§ **Work to complete**:
Please express the listing lines from the one containing "Task: Click the thumbs-up" through the one containing "point(1033,374)" as a JSON list of strings, one string per line, with blank lines left out.

--

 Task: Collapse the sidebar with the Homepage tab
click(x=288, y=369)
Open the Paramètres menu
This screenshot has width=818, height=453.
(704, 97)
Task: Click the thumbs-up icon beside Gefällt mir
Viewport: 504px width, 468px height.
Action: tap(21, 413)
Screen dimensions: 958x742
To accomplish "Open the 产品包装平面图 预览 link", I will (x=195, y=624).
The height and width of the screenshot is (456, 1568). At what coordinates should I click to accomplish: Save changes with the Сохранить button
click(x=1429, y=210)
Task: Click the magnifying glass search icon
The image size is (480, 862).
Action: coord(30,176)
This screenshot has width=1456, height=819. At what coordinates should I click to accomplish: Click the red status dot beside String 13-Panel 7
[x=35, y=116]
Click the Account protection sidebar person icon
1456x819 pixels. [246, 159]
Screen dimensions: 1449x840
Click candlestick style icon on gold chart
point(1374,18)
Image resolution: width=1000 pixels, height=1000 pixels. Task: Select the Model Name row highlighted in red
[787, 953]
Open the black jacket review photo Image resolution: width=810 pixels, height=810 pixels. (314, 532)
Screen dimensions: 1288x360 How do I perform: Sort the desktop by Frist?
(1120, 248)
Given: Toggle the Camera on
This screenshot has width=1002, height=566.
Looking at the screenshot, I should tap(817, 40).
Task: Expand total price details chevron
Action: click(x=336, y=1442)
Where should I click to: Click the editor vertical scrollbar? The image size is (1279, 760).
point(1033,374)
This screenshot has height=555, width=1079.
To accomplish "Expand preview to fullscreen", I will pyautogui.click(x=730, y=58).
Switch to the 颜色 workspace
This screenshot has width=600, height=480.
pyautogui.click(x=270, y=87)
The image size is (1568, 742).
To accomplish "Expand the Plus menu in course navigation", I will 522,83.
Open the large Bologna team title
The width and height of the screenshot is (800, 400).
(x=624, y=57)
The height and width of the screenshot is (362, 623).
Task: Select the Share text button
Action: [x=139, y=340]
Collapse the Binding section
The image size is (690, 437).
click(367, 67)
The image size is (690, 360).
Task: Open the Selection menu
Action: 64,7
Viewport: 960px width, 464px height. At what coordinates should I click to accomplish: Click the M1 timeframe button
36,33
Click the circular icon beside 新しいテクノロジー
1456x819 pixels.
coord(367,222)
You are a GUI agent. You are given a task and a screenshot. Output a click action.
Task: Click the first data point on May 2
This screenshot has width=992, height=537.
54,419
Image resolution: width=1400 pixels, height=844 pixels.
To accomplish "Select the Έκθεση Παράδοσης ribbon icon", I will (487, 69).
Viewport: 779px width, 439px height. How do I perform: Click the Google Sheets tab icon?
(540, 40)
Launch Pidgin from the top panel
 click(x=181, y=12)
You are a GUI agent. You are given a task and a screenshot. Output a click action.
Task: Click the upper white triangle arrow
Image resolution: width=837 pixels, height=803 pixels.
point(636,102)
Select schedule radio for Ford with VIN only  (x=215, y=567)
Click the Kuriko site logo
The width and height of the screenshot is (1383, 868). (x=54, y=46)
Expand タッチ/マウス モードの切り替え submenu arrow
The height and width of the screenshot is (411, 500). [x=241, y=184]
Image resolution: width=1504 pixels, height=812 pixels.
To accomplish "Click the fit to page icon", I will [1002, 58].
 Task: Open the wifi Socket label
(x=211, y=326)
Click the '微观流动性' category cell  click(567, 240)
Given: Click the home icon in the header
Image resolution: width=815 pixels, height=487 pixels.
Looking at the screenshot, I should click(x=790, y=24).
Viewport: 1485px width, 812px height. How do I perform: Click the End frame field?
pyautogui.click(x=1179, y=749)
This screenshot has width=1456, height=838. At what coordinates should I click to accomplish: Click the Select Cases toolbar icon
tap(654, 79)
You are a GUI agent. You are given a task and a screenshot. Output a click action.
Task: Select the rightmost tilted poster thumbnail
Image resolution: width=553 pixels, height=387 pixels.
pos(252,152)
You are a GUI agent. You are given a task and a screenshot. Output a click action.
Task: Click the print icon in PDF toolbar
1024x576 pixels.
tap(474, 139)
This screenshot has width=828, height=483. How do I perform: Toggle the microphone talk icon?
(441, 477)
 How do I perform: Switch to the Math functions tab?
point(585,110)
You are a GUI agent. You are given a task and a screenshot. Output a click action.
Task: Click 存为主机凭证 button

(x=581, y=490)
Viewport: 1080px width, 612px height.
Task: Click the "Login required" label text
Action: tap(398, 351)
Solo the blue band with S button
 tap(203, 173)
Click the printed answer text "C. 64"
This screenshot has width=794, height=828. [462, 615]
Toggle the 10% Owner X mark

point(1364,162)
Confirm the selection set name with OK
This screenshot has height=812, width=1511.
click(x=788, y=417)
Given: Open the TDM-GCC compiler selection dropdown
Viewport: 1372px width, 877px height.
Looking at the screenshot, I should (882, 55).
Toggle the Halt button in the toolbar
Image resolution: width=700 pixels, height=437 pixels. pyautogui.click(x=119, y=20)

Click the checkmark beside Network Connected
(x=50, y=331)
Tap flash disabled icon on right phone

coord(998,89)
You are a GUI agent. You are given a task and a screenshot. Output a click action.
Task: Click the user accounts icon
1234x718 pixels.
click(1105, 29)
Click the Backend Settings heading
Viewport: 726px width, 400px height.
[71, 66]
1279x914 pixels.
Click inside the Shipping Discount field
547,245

--

§ **Solution for this exercise**:
[
  "Task: Click the thumbs-up icon beside Gefällt mir",
  "Viewport: 504px width, 468px height.",
  "Action: tap(21, 413)",
  "Screen dimensions: 958x742",
  "To accomplish \"Open the 产品包装平面图 预览 link\", I will (x=195, y=624).",
  "The height and width of the screenshot is (456, 1568). At what coordinates should I click to accomplish: Save changes with the Сохранить button",
  "click(x=1429, y=210)",
  "Task: Click the magnifying glass search icon",
  "The image size is (480, 862).",
  "Action: coord(30,176)",
  "This screenshot has width=1456, height=819. At what coordinates should I click to accomplish: Click the red status dot beside String 13-Panel 7",
  "[x=35, y=116]",
  "Click the Account protection sidebar person icon",
  "1456x819 pixels. [246, 159]",
  "Screen dimensions: 1449x840",
  "Click candlestick style icon on gold chart",
  "point(1374,18)",
  "Image resolution: width=1000 pixels, height=1000 pixels. Task: Select the Model Name row highlighted in red",
  "[787, 953]",
  "Open the black jacket review photo Image resolution: width=810 pixels, height=810 pixels. (314, 532)",
  "Screen dimensions: 1288x360 How do I perform: Sort the desktop by Frist?",
  "(1120, 248)",
  "Given: Toggle the Camera on",
  "This screenshot has width=1002, height=566.",
  "Looking at the screenshot, I should tap(817, 40).",
  "Task: Expand total price details chevron",
  "Action: click(x=336, y=1442)",
  "Where should I click to: Click the editor vertical scrollbar? The image size is (1279, 760).",
  "point(1033,374)"
]